As a word of warning, the story is something of a secondary consideration. It feels a bit detached at first, in part due to the first episode originally being a stand-alone release until it proved successful enough to justify expansion. The narrative feels grafted on for the first few episodes as a result of this, but for all the lack of depth present the plot line is still a few notches above what is strictly required. There's enough substance provided for the story to be interesting both in its own right and as a simple excuse to get from one scene of action or suspense to the next. The core elements, such as evil corporations and technology run amok are hardly unique, but a little extra consideration that ties everything to the history of this tatty future Tokyo makes them feel more robust than they otherwise might. That the story never concludes, thanks to the production stopping at episode eight rather than finishing the planned thirteen episodes, may be both this OAV's greatest flaw and strength: it's unfinished, yes, but the franchise's further expansions suggest it is perhaps better off this way. And as it is, the Bubblegum Crisis only gets better with every passing episode, with the final two being particularly excellent.
This is a release you should seriously consider picking up, be it for purposes of nostalgia, or the need for an initiation. For a show so highly regarded as a classic, remarkably few Australian anime fans have actually seen it, something that a DVD release of this standard should hopefully be changing. The DVD set is perfectly presented, with impressive video and audio considering the age of the series, and the extras are numerous, enjoyable and informative: some are great on their own, while others are great simply because they're so embarrassingly tragic. Even the dub is pretty good by today's standards, with well-delivered lines that only suffer because they make the Knight Sabers sound older than they're supposed to be.
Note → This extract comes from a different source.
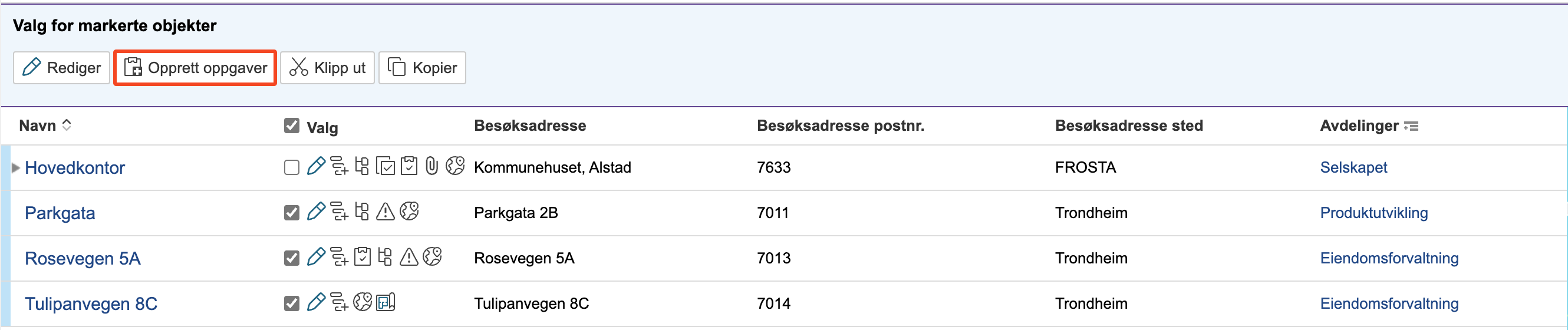Click the pencil edit icon for Hovedkontor
This screenshot has height=330, width=1568.
pyautogui.click(x=315, y=166)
Bubblegum Crisis is the real deal: great core content (with small pieces of extra footage that were blacked out for the credit rolls in the initial VHS release), fitting packaging and presentation, and plenty of worthwhile extras make this the sort of release that ticks every box and rightly deserves every dollar that it earns.
Overall : A-
Story : B
Animation : A-
+ Excellent animation; wonderfully paced action sequences; no modern substitute.